→ Assignment
Everything in the data below is left aside except the lines from the one containing "Open the @poroshenko" through the one containing "Click the lock"; repeat those exactly.

→ Data provided

§ §

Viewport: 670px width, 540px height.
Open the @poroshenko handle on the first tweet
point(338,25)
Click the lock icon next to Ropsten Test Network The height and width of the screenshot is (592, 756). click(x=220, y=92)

§ §

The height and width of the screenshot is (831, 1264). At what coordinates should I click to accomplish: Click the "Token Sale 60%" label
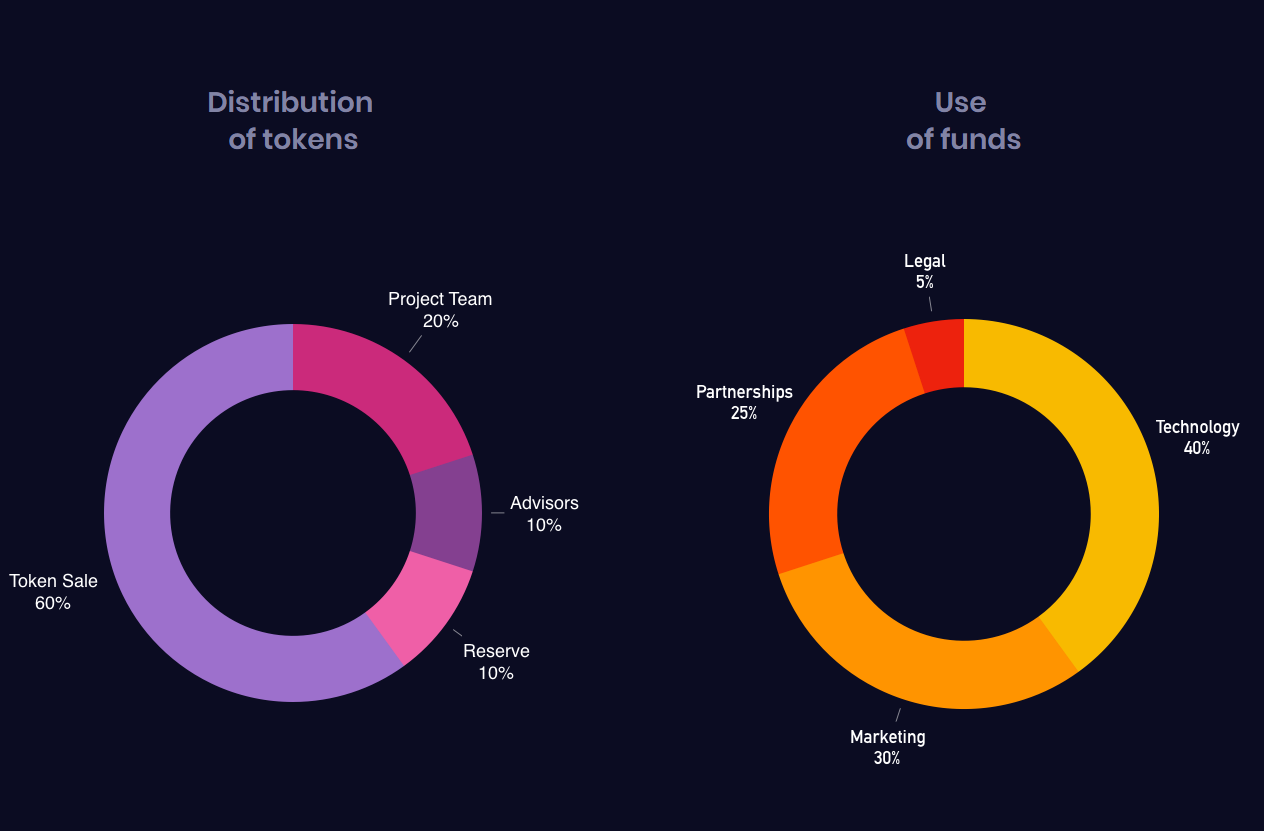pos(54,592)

§ §

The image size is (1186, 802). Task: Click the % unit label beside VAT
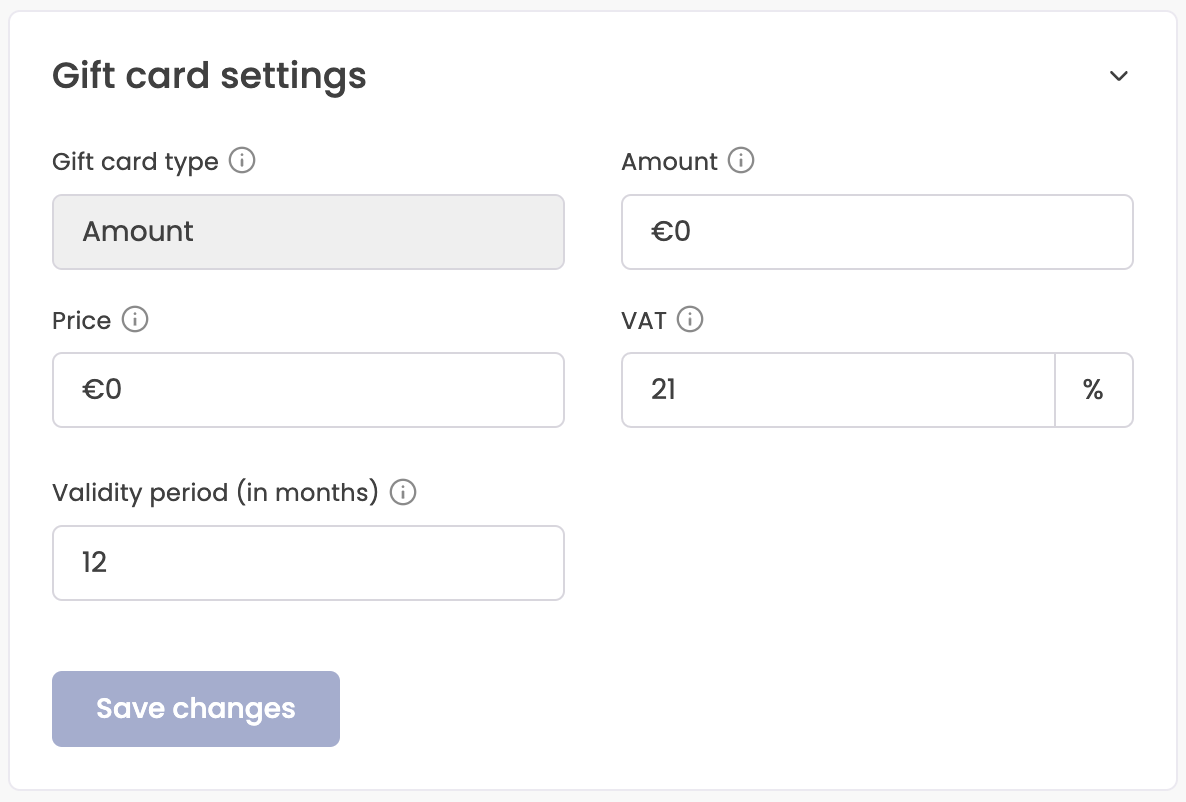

§ §

→ Result of the exercise
Open the @poroshenko handle on the first tweet
point(338,25)
Click the lock icon next to Ropsten Test Network The height and width of the screenshot is (592, 756). click(x=220, y=92)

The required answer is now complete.